--- Supplied entries Enclosed Below ---

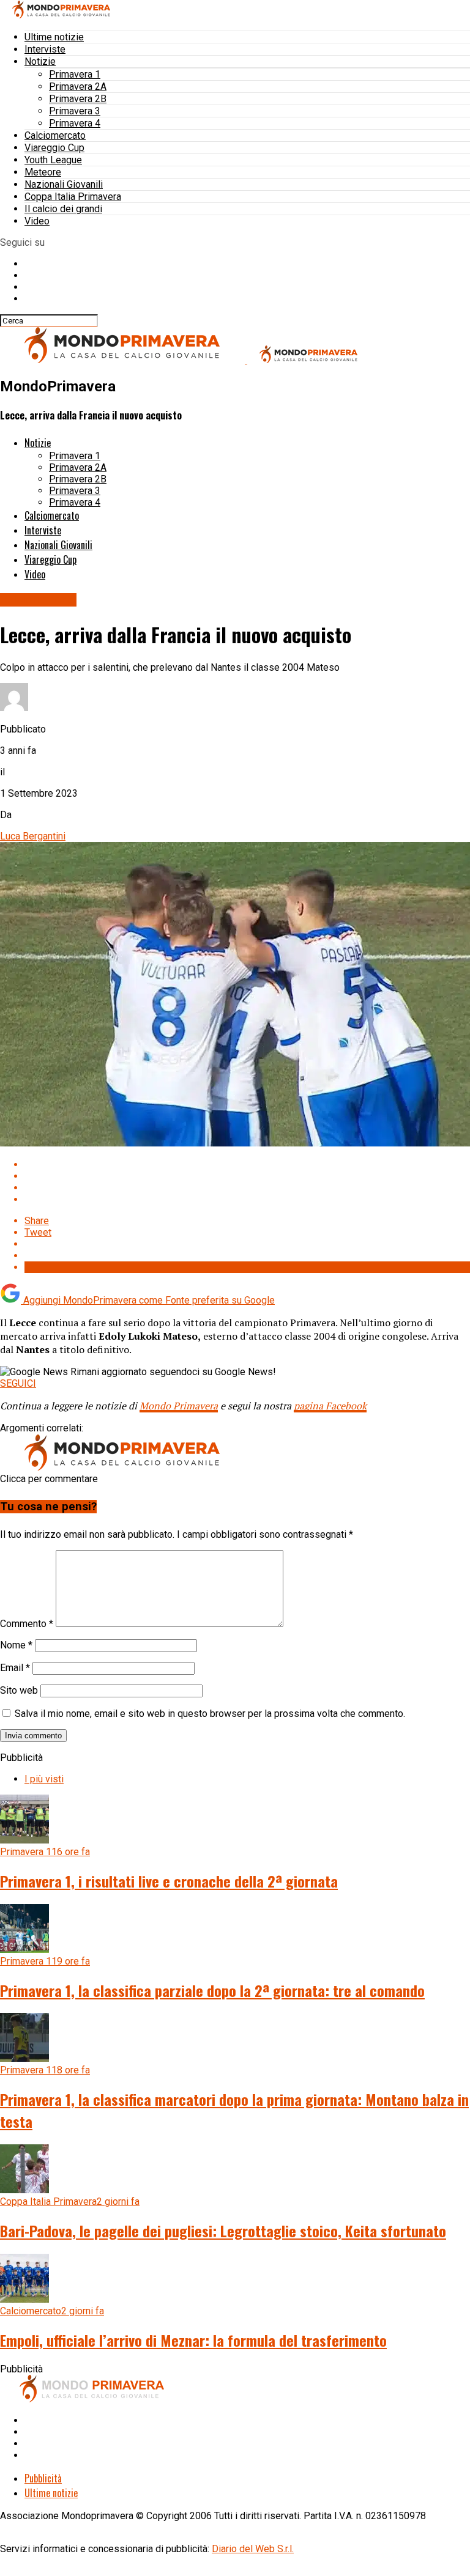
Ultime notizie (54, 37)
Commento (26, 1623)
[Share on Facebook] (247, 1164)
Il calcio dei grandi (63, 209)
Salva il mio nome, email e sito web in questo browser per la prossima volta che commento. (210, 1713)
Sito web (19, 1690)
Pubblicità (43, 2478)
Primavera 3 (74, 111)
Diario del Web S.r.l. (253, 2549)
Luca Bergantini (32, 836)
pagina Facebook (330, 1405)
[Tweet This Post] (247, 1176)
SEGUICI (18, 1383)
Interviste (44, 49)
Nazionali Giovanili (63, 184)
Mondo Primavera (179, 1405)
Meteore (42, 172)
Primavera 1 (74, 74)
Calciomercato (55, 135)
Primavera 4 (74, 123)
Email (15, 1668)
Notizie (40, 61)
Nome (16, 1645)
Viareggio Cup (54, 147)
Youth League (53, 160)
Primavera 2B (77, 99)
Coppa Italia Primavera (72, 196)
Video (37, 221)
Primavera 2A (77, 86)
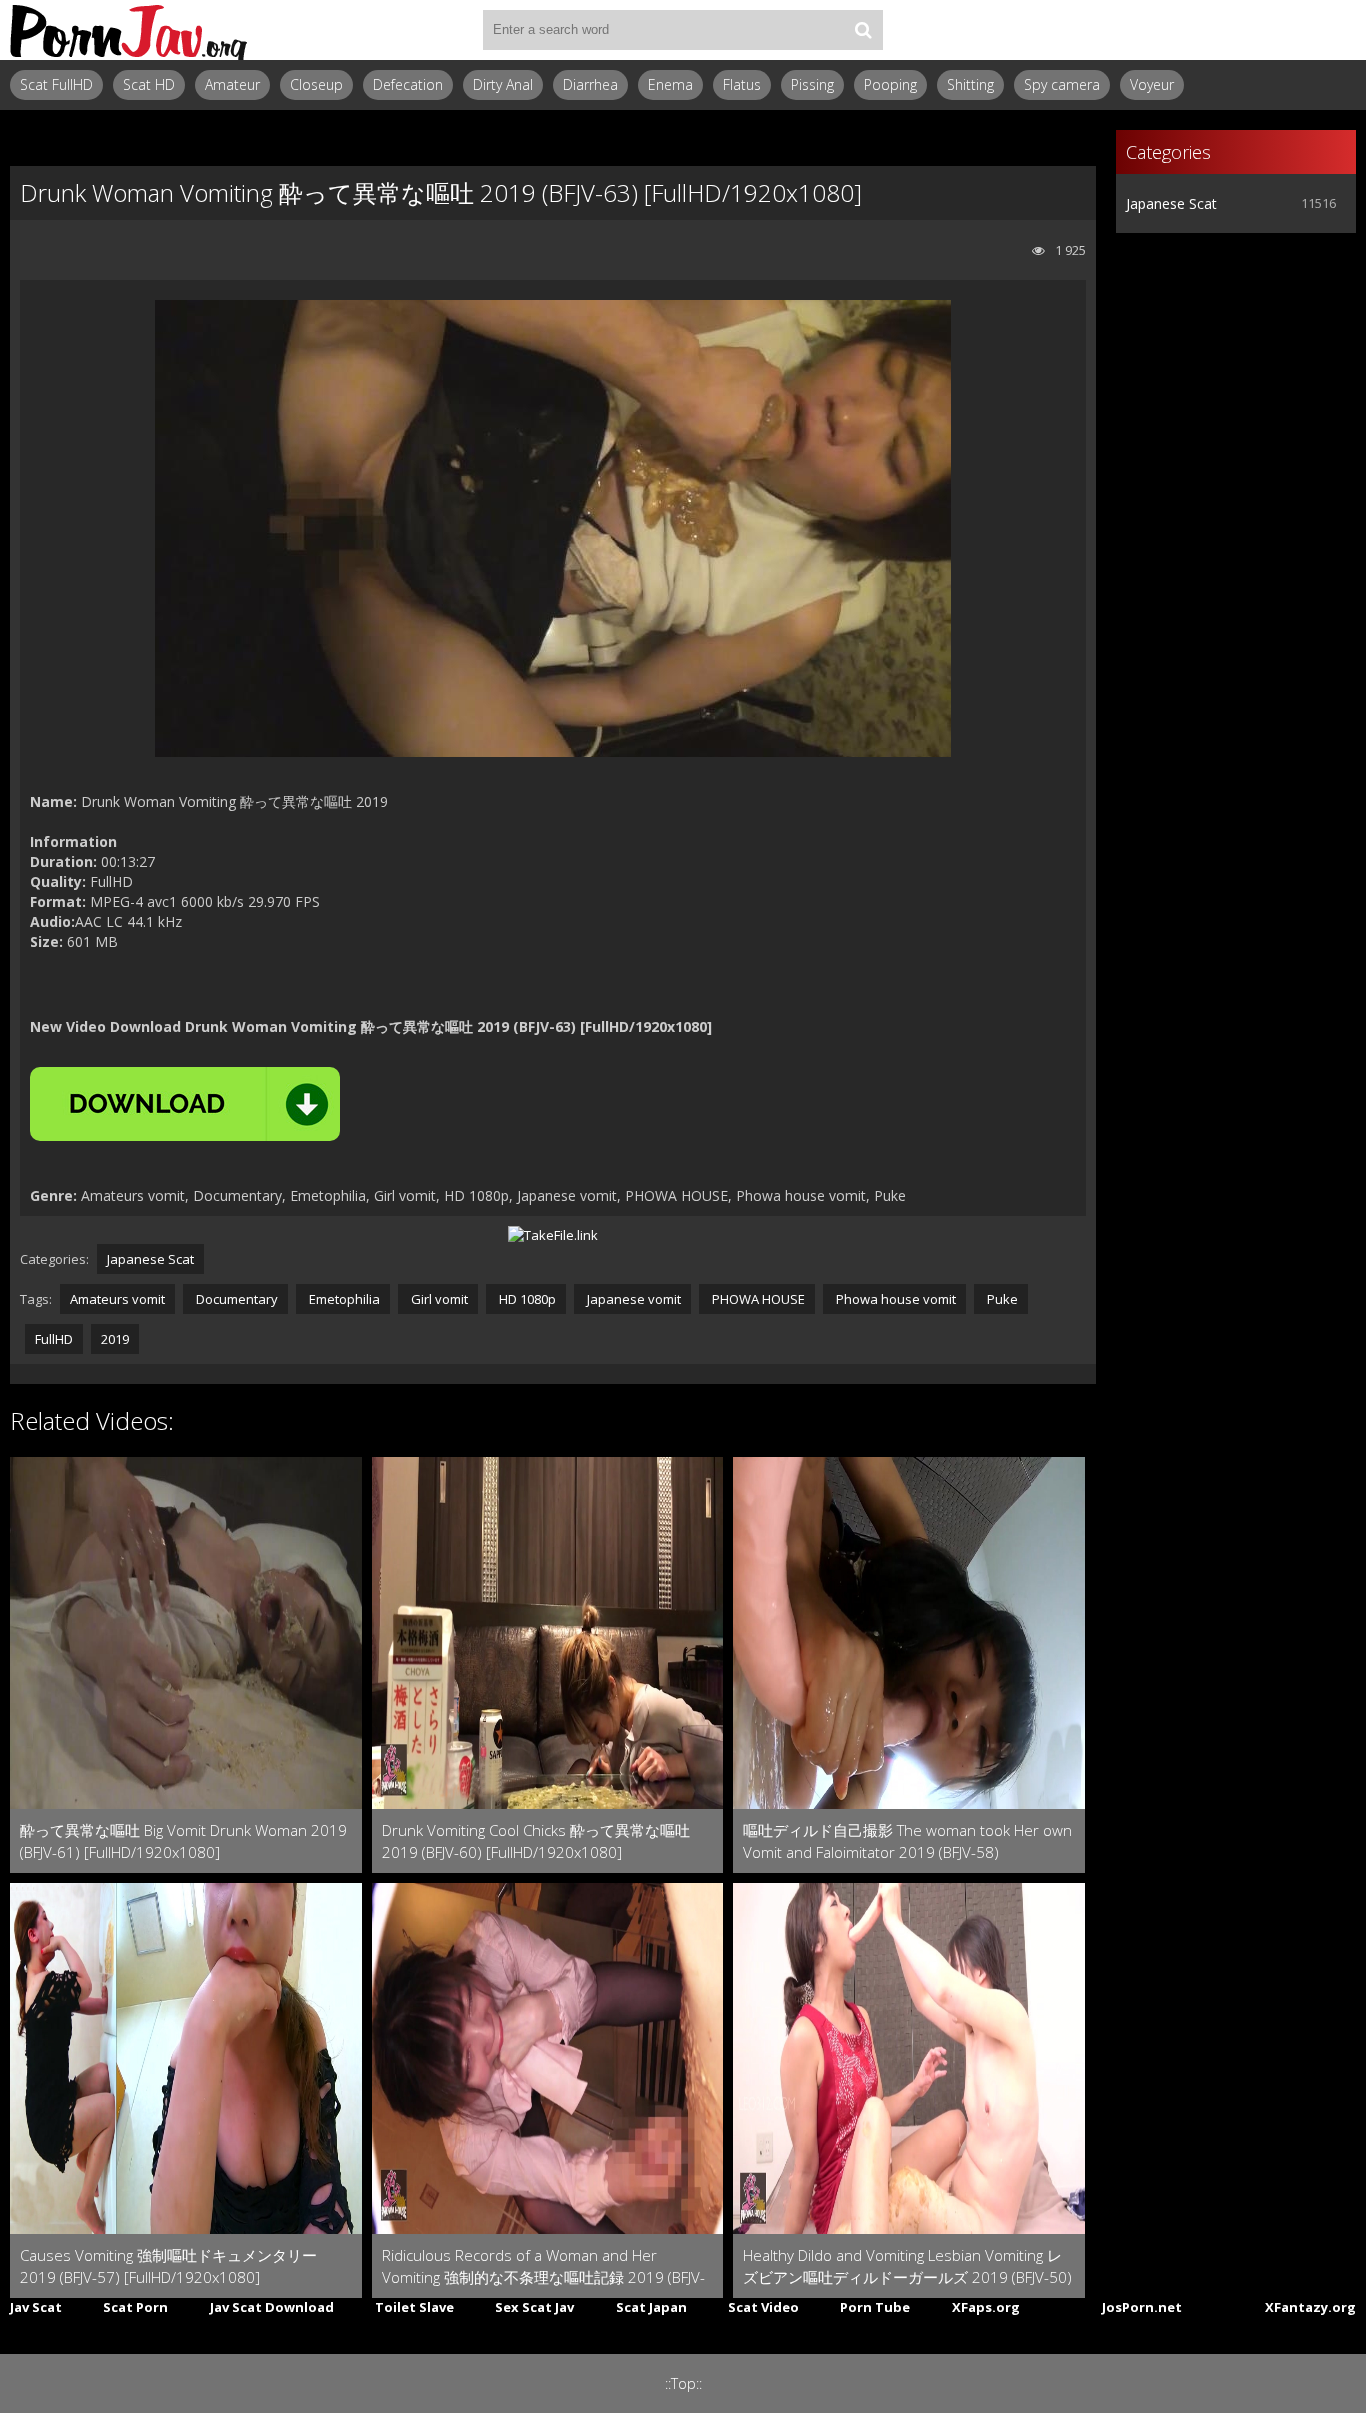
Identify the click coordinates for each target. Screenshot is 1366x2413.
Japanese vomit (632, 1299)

--- End of Enclosed Supplied entries ---
--- Supplied entries Enclosed Below ---

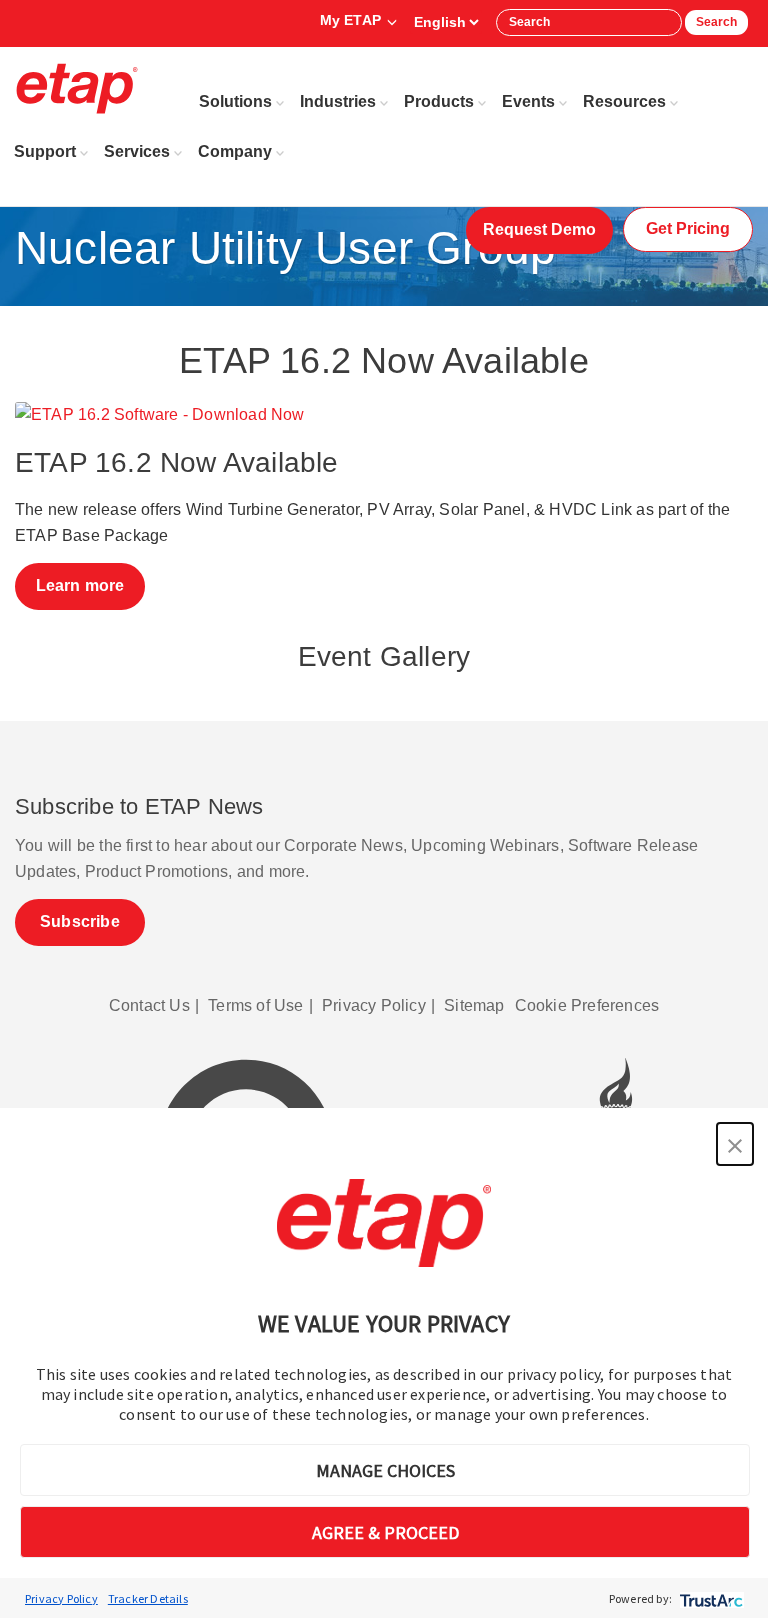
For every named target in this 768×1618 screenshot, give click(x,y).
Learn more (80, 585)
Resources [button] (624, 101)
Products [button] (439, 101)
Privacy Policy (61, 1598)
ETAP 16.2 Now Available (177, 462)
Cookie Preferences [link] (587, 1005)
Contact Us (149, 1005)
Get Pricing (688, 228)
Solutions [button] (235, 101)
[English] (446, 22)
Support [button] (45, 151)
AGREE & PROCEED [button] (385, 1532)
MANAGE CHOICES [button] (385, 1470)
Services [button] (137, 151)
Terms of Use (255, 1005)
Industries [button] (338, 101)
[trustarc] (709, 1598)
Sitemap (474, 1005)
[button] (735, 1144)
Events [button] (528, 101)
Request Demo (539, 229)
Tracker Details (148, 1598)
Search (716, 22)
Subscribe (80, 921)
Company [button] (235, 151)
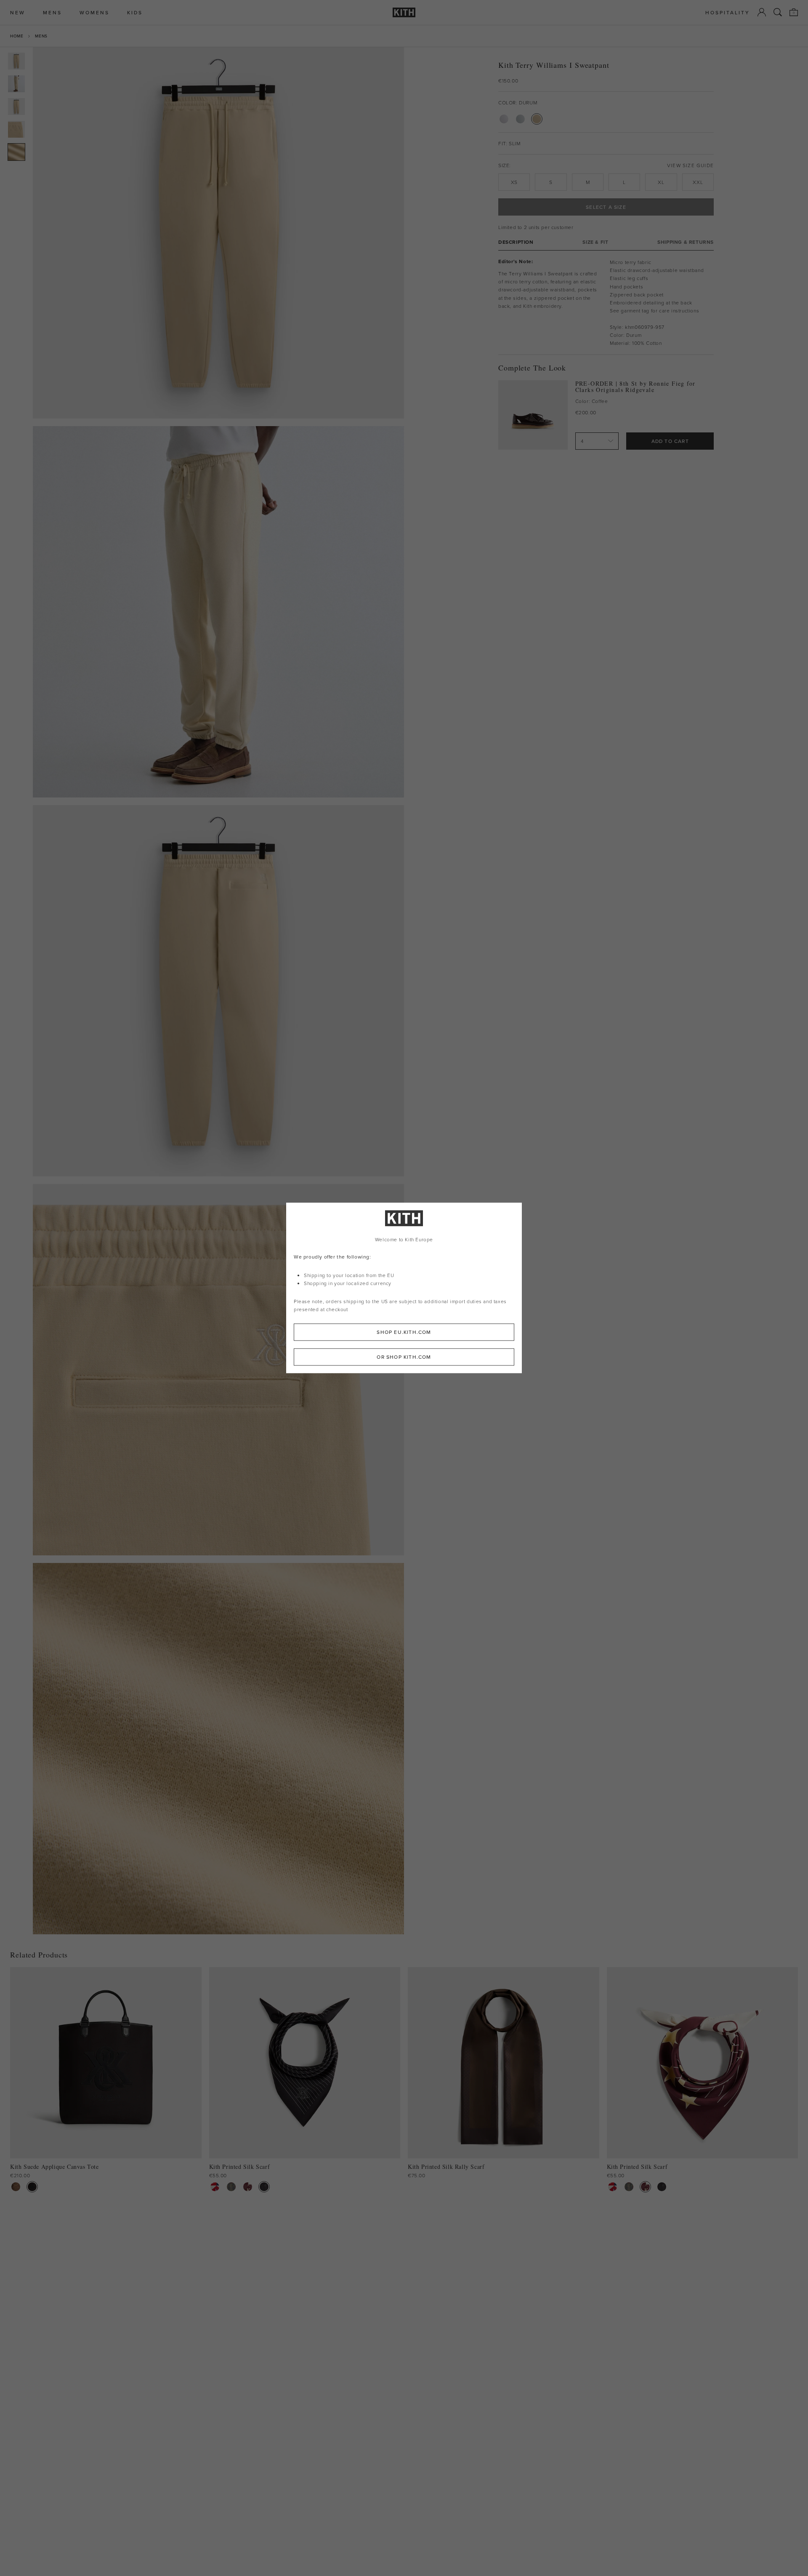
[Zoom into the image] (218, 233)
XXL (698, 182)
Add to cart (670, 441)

--- End of Enclosed Supplied entries ---

**What you need to do**: Extract all lines from the data in which "Primavera" is found.

**Final answer**:
Primavera 3 (74, 111)
Mondo Primavera (179, 1405)
Primavera 1 (74, 74)
Primavera 4 (74, 123)
Primavera 2B (77, 99)
Coppa Italia Primavera (72, 196)
Primavera 2A (77, 86)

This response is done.